Il problema della significatività delle
diagnosi del DSM, e pertanto della loro aderenza e corrispondenza ai processi cerebrali
e mentali che generano sintomi, non sembra essere al centro degli interessi dei
revisori del manuale che, come ho già accennato, si sono preoccupati della
somiglianza eccessiva fra gli elenchi di sintomi delle sindromi e non del fatto
che quelle sindromi fossero “giuste” o “sbagliate”, ossia fondate su una
autentica e specifica realtà di alterazione mentale; oppure che fosse sbagliata
la procedura diagnostica che porta ad identificare come disturbi indipendenti
manifestazioni dello stesso quadro clinico.
Il problema è diventato “come evitare che si
abbiano più diagnosi parallele”. La soluzione sembra essere stata quella di
eliminare più di una dozzina di disturbi, in alcuni casi cancellando la
categoria diagnostica, in altri assimilandola ad una più generale.
Anche il secondo limite, rilevato dai
ventisette ricercatori presieduti da Kupfer e Regier, attiene alla
significatività delle diagnosi del DSM: in un numero rilevante di casi, le
manifestazioni cliniche non sono sufficienti per soddisfare i criteri diagnostici
della sindrome più prossima fra quelle contemplate, e una frazione considerevole
di pazienti presenta un insieme di sintomi che non trova alcun riscontro nelle
categorie del manuale. Diretta conseguenza è il ricorso frequente alla
definizione, concepita per i casi estremi,
di “disturbo non altrimenti specificato”. Per tale ragione si può dire
che la commissione abbia registrato il fallimento delle categorie relative alla
patologia del comportamento alimentare,
rilevando che il disturbo dell’alimentazione più frequentemente diagnosticato è
un eating disorder not otherwise
specified.

■ ■ ■

ISTRUZIONE OPERATIVA 1: Traduci in inglese questa frase dell'estratto sulle diagnosi del DSM: «La soluzione sembra essere stata quella di eliminare più di una dozzina di disturbi, in alcuni casi cancellando la categoria diagnostica, in altri assimilandola ad una più generale.»
ISTRUZIONE OPERATIVA 2: Riporta tutto l'estratto sulle diagnosi del DSM da "Il problema è" giù fino a "una più generale.", senza cambiare nulla.

DATI DA ESAMINARE:
■ ■ ■

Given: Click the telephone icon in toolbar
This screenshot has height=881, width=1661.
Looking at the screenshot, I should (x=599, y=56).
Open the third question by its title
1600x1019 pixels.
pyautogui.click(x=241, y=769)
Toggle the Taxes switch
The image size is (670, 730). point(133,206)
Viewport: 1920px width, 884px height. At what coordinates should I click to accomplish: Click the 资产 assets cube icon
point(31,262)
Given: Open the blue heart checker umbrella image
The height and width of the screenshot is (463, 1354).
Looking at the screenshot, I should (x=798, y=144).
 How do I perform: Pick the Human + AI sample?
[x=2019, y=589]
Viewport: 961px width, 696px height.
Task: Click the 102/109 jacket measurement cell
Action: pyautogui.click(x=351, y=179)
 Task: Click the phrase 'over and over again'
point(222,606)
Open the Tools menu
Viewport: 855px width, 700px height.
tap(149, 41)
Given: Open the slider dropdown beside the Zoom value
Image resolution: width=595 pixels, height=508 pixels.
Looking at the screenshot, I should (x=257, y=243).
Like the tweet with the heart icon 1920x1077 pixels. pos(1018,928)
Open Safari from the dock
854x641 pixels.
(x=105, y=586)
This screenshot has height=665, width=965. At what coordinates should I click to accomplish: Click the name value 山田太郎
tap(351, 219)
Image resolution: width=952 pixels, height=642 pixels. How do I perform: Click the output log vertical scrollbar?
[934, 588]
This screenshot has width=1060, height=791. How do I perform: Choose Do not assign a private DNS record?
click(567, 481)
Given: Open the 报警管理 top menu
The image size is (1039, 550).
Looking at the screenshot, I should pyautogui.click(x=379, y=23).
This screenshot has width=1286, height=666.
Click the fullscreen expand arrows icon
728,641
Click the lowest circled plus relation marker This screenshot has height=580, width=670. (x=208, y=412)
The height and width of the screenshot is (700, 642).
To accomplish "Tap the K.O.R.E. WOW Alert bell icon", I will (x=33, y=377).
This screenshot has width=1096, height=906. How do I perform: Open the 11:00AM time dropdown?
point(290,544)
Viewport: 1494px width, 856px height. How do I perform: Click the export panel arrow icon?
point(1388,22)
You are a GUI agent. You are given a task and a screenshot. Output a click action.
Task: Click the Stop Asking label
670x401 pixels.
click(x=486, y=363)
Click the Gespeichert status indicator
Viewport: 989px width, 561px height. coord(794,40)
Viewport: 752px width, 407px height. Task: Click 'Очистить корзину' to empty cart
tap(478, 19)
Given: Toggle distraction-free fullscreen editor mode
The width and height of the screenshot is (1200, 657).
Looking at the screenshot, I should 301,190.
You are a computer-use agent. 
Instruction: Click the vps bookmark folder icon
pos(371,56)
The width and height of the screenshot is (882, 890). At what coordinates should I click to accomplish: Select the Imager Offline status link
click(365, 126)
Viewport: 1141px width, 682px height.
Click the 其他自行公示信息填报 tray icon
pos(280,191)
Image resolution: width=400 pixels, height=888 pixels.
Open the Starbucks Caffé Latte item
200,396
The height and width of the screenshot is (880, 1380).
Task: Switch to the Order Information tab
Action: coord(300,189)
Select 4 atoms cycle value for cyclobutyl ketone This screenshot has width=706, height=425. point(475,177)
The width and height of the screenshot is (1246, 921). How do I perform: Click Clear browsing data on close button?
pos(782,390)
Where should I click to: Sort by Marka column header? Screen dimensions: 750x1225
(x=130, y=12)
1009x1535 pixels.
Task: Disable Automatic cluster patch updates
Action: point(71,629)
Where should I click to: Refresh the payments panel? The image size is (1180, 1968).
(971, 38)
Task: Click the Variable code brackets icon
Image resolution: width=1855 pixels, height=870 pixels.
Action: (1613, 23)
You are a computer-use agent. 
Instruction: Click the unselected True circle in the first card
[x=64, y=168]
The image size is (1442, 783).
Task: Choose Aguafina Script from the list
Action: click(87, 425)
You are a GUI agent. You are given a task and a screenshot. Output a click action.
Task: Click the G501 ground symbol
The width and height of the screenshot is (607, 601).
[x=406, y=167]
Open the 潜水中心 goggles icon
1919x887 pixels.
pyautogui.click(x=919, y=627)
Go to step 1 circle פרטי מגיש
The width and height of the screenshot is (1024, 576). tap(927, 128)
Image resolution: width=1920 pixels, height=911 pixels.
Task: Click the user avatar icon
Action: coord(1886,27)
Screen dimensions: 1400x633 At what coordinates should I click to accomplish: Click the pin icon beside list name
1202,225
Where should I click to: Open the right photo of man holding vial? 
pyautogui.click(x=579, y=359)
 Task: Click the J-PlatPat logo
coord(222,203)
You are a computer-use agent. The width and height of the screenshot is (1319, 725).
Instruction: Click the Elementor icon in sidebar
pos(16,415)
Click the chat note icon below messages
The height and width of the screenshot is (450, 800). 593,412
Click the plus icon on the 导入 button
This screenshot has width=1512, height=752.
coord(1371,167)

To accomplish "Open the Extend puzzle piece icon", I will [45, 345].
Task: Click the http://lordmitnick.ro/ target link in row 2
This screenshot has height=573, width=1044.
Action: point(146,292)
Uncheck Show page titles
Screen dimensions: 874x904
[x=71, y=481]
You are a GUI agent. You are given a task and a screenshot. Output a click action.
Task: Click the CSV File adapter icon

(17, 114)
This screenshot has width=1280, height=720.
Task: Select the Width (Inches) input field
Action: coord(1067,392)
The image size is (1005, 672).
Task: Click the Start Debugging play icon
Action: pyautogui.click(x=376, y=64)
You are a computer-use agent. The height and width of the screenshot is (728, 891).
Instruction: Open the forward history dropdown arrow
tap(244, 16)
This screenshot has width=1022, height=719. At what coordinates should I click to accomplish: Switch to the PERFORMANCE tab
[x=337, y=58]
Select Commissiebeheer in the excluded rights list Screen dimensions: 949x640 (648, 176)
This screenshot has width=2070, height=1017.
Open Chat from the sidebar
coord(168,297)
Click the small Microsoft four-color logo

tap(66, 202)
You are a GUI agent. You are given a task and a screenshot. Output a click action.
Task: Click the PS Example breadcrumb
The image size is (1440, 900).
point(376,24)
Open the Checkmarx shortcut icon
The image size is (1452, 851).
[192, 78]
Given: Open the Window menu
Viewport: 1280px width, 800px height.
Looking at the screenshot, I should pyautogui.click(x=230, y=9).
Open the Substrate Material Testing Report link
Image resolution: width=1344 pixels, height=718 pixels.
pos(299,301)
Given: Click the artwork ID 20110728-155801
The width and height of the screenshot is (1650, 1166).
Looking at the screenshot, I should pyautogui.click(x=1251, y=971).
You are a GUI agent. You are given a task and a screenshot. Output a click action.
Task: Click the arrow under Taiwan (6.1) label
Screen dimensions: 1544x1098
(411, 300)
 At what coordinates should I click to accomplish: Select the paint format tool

■ ■ ■

RISPOSTA ATTESA 1: The solution seems to have been to eliminate more than a dozen disorders, in some cases deleting the diagnostic category, in others merging it into a more general one.

RISPOSTA ATTESA 2:
Il problema è diventato “come evitare che si
abbiano più diagnosi parallele”. La soluzione sembra essere stata quella di
eliminare più di una dozzina di disturbi, in alcuni casi cancellando la
categoria diagnostica, in altri assimilandola ad una più generale.